What you need to know about bias in AI 

Robot thinking

With the increasing popularity of AI, the issue of bias has become a significant concern. AI, after all, is designed to learn from data, and if the data it is trained on is biased, the AI will likely reflect that bias in its decisions.  

For example, when ChatGPT (produced by OpenAI) first debuted, people quickly noticed that it seemed to prefer one presidential candidate over another. This raised questions about whether an AI could have a political preference, and if so, where that preference might come from. 

Can a computer be biased? 

AI is not some kind of magical, all-knowing entity. At the end of the day, it’s just a computer program. It doesn’t have emotions or opinions, and it’s only as good as the data it’s trained on. As they say, garbage in, garbage out.  

Let’s take Jo, the Job Board Bot, as an example. Jo has been trained on resumes from people who have been hired for various positions. Based on this data, Jo can tell a candidate which job they’re most likely to succeed in based on their qualifications. 

Now imagine Barbara launches Jo and asks, “What position am I best fit for?” Even if Barbara has all the relevant experience, if 84% of engineers are men, Jo might not suggest that Barbara would be a good fit for a computer engineer position. That’s not the outcome you’re looking for!  

If the bot is just a computer, who is biased here? 

Now, let’s revisit the issue of bias in ChatGPT’s political preferences. ChatGPT relies on numerous public data sources, including Wikipedia, which is written by humans, and unpaid humans at that! Unfortunately, if these humans have any inherent biases in their writing, ChatGPT is likely to inherit those same biases. Essentially, ChatGPT’s biases reflect the collective biases of the content creators it relies on.  

Update: ChatGPT has since placed filters on certain outputs like those discussed above and instead will respond that the AI doesn’t have preferences. 

Who is teaching and training the AI? 

If AI is trained on biased data, it will produce biased outcomes, which can create a feedback cycle; for example, as Jo essentially screens out female applicants, the gender disparity increases, making new female applicants look even less likely to succeed. How do we break the cycle?  

The common technique is called supervised training, which OpenAI does employ. Per the Wired article linked, “[Supervised training] …was used to enhance ChatGPT. It involves having humans judge the quality of the model’s answers to steer it towards providing responses more likely to be judged as high quality.” However, the supervisors are humans, so how do we keep the human supervisors from creating their own bias? Oh boy! 

When implementing this technology in the enterprise, the stakes are significantly higher. Some AI products don’t even use your organization’s data. Some do, but they are not trained by your people. Instead, the AI provider has a team of their own people, many times in offshore centers, who are monitoring the AI’s decisions and providing feedback to supervise the training.  

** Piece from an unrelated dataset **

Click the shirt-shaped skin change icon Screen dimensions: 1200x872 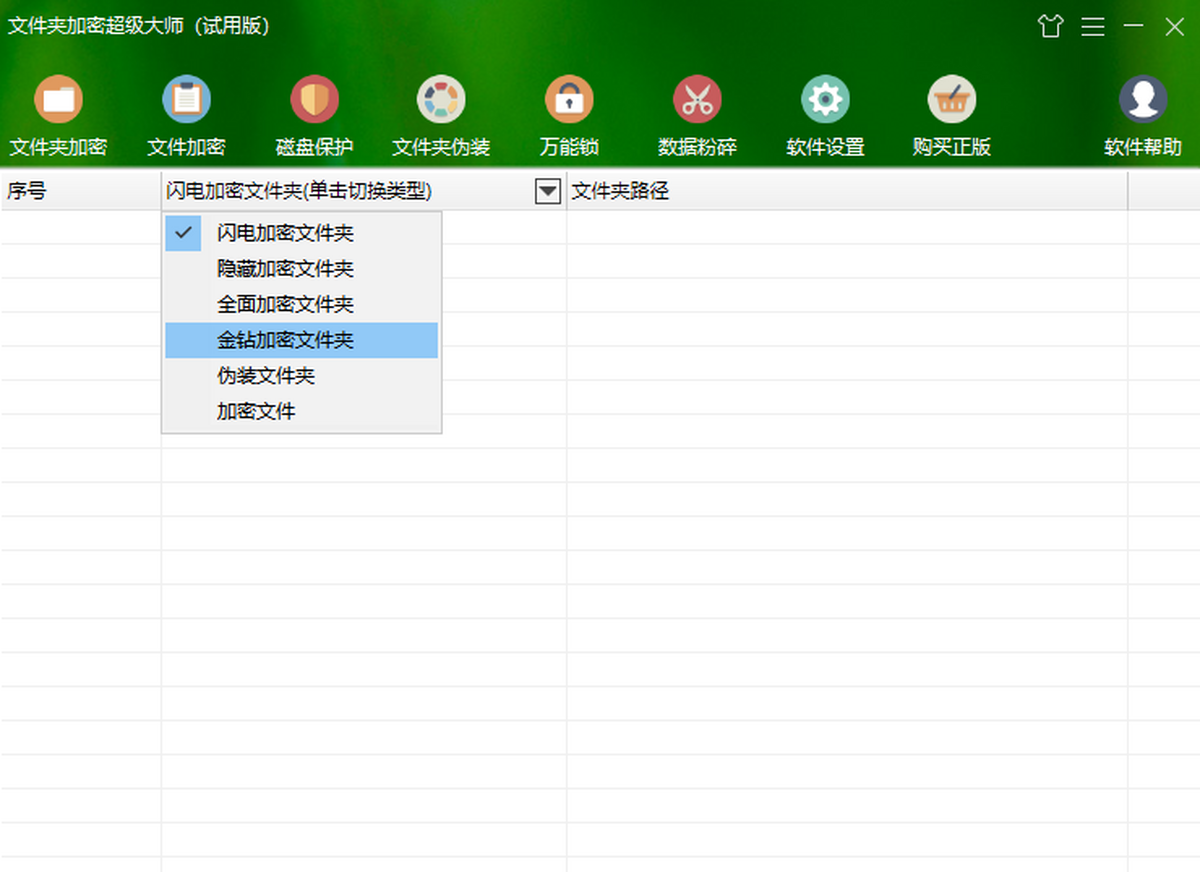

It is unlikely, then, that the vendor team teaching the AI has the same view of what is or isn’t appropriate as the people who will be using the AI. Knowing what you know now about bias in AI, do you think it is a good idea to have a team in a different part of the country, or another country, being the sole influencer of the AI? 

A better approach 

At Gideon Taylor, we prioritize meeting the specific enterprise needs of organizations we work with. Our digital assistant, Ida, uses a language model from Oracle, a company with extensive experience handling enterprise data. However, we don’t stop there. We recognize that each customer’s needs and data are unique, so we train their bot independently, rather than relying on a one-size-fits-all approach. 

We also understand the importance of our customers influencing their own AI. By allowing your people to provide feedback to Ida, we ensure that the AI is constantly learning and adapting to better represent your organization, your language, and your culture. If you haven’t seen Ida, contact us below and setup a personalized demo.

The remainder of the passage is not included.